The “Internet of Things”, the 3-D printer, global information highways, knowledge bases, and an international exchange of information and know-how determine the dynamics of the global division of labor. The WTO fails to provide a useful framework for those things as well as cross-border trade in services embodied in people.

The EU is the biggest loser in the tectonic shifts in world politics. No one has benefited more from the old world economic order than the Europeans. The new world economic order puts all that at stake.

Just as weak the European assets have become is indicated to Europe in many places, not least because of the military aggression of Russia.
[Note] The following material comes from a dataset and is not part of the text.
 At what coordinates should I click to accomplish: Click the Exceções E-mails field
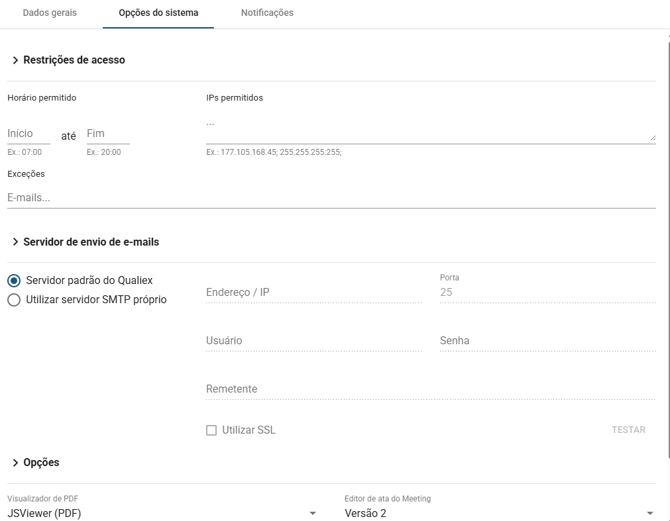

Complete misinterpretation of reality

That’s why the US is an indispensable ally for the defensive EU: first, from a political point of view to create and maintain peace and freedom, and secondly from an economic perspective in the fight for open markets and international legal certainty. In all the debates about chlorine chicken or genetic engineering (Link: http://www.welt.de/136564111) Europe and the United States mostly agree with each other in the critical issues. The differences are much smaller than with other cultures. When it comes to introduce the fundamental Western beliefs and values in a new world economic order, the US and the EU have no other partners across the world as close as each other.It’s not just an ignorant arrogance but a complete misconception of reality if Europe believes that it could establish a stable economic order based on Western ideas about comprehensive and equal human rights, individual fundamental rights and freedoms – especially freedom of expression and religious liberty, property and self-determination without the active support of the US. The US are indispensable especially for a successful and sustainable European trade with emerging economies in Asia, Latin America and Africa.

TTIP as a litmus test

Europe relies more strongly on good transatlantic relationship than the US. This is because the political conflicts escalate currently far away from the USA in the direct or indirect European neighborhood – in Ukraine, in North Africa, the eastern Mediterranean and in Syria, Iraq and Afghanistan. By itself, the militarily insufficiently prepared Europe is merely relegated to the sidelines and remains endangered to be inadvertently drawn into violent conflicts.Only in conjunction with the US, Europe has a chance to preserve common Western interests in a future that will be so completely different from the past. This is because the emerging economies or governments driven by religious movements will want to bring in and enforce their perspectives, values, and interests.In this multi-voiced choir, Europe will not stand a chance to be heard as a soloist. At best, the EU can succeed together with the United States to act as a counterweight to the populous emerging economies.Therefore, a transatlantic trade and investment partnership (TTIP) (Link: http://www.welt.de/137243156) between the US and the EU is of fundamental importance. It is ultimately the litmus test of whether the geostrategic relations between Americans and Europeans are determined by commonality or differences.

Thomas Straubhaar is Professor of Economics, in particular international economic relations from the University of Hamburg. By the end of August 2014, he was Director and Chairman of the Hamburg Institute of International Economics (HWWI). Since September 2013, the Swiss-born fellow of the Transatlantic Academy in Washington, DC, has been often staying in the US. He writes for “DIE  “WELT” regular columns on current economic, political and social issues.